**DATA PROVIDED:**
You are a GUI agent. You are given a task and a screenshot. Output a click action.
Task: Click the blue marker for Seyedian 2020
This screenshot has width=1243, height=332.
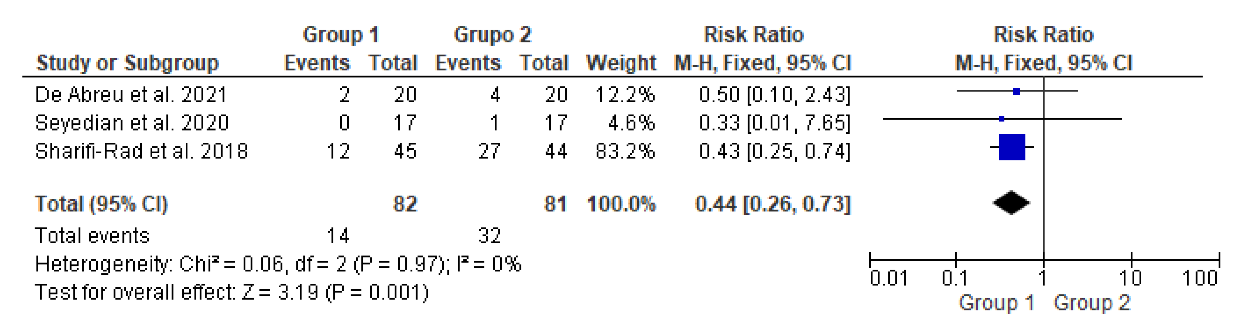[1002, 119]
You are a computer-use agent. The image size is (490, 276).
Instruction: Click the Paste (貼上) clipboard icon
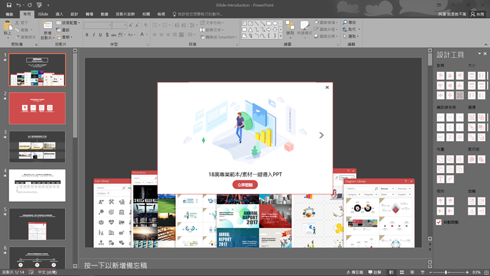point(8,25)
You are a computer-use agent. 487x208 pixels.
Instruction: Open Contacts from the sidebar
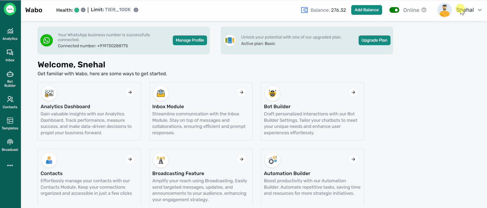click(10, 102)
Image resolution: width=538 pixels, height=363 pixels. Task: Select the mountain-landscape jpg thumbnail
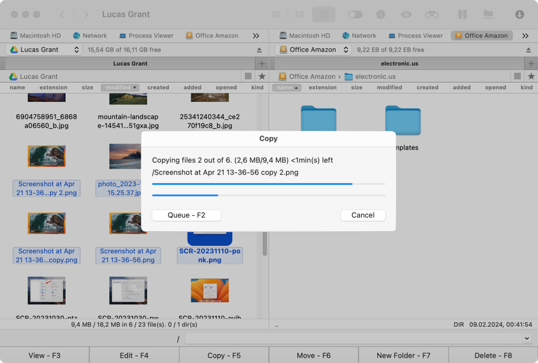[128, 98]
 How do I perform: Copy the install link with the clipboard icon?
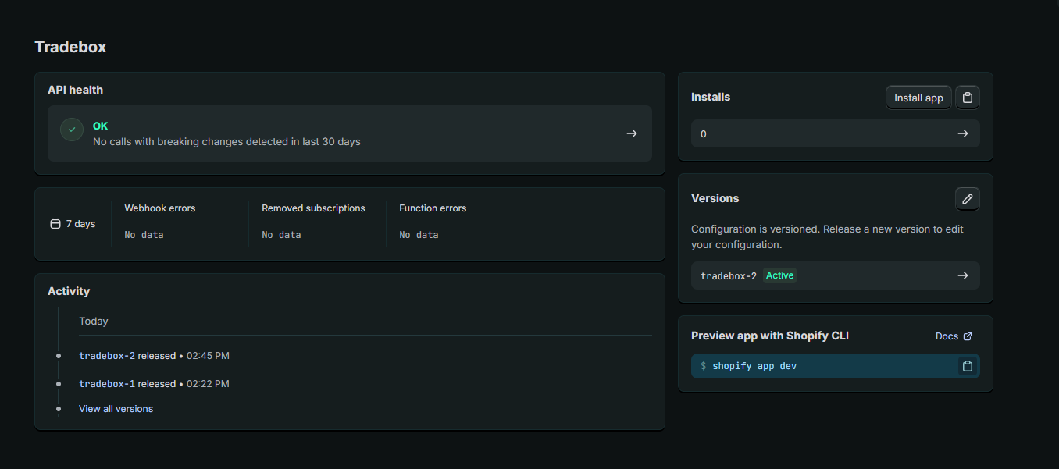[x=968, y=98]
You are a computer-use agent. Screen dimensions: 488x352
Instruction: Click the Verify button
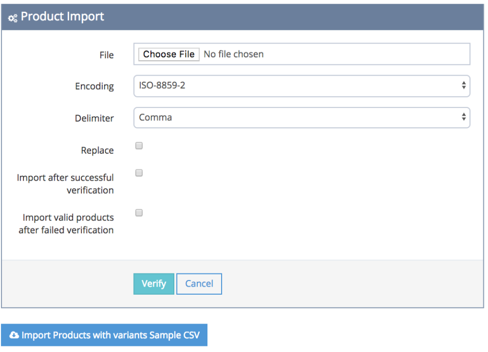(154, 284)
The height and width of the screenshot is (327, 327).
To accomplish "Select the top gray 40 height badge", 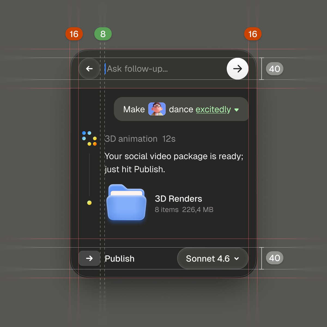I will [x=274, y=69].
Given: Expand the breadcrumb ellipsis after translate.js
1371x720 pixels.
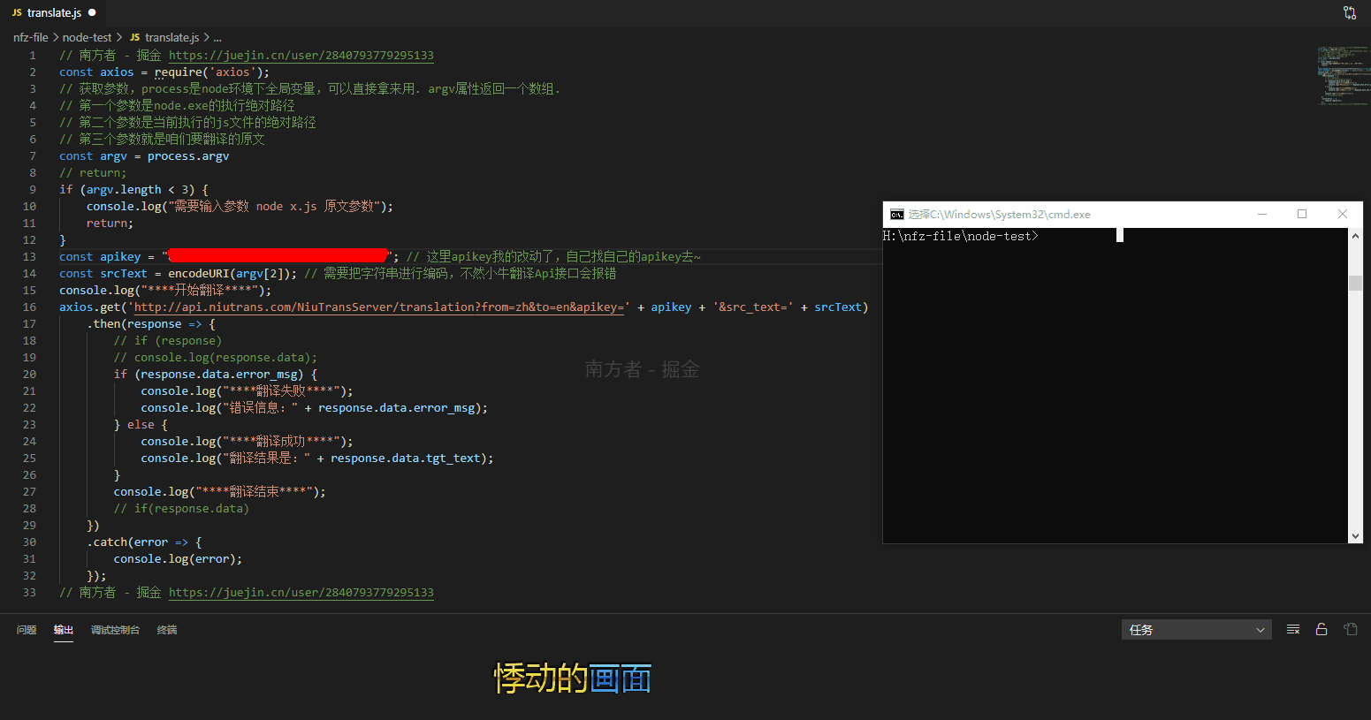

**REQUIREMENT:** Nothing but a number should be given: the count of lines above that include the string "agent".

**ANSWER TO THE PROBLEM:** 4